Our results showed that bead recovery results for the one-way coupling model were not significantly modified after including the two-way coupling in the model. However, fluid velocity magnitude and vectors slightly varied after including the momentum transfer between the beads and the fluid only when the magnetophoresis is carried out under high magnetic force fields. Nonetheless, the flow field results for scenario 3 were significantly altered for high magnetic force fields, whereas the changes could be considered negligible for low magnetic field conditions.

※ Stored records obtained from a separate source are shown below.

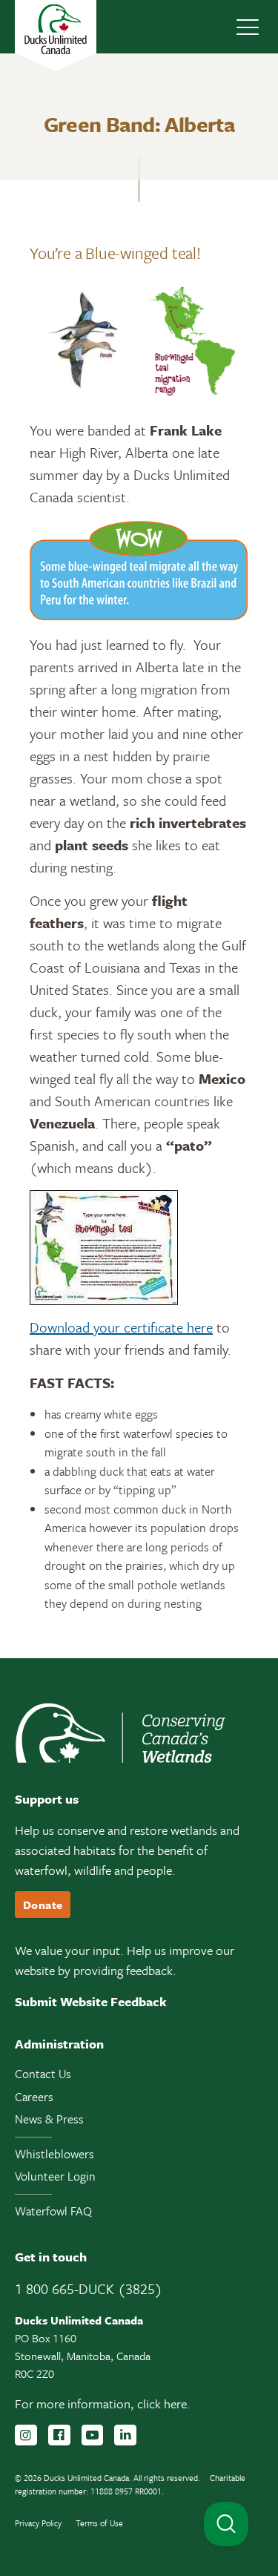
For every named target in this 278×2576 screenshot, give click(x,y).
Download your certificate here (121, 1327)
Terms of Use (99, 2523)
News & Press (49, 2119)
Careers (34, 2097)
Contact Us (43, 2074)
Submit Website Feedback (91, 2001)
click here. (164, 2403)
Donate (42, 1904)
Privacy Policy (38, 2523)
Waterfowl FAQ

Based on these results, we conclude that when relatively high magnetic force fields are applied for the recovery of magnetic beads, an accurate full flow-focused model should be solved since there is a risk of neglecting the effects that the motion and volume of the magnetic beads have on the flow field. However, this model is computationally expensive and takes substantially more time to run (in our case 2–3 weeks on a modern multicore workstation). When medium or low magnetic force fields are employed (in comparison to the average fluidic forces), the bead-fluid interactions could be omitted as they are negligible for these cases. Moreover, since the bead accelerations are not desirable for continuous-flow devices because of the flow alterations, the best alternative is to employ medium to low magnetic forces to carry out the magnetophoresis. And under these desirable circumstances, less accurate, experimentally validated37, and computationally inexpensive models could be employed (either scenarios 1 or 2, which took only a couple of hours to run on a modern multicore workstation).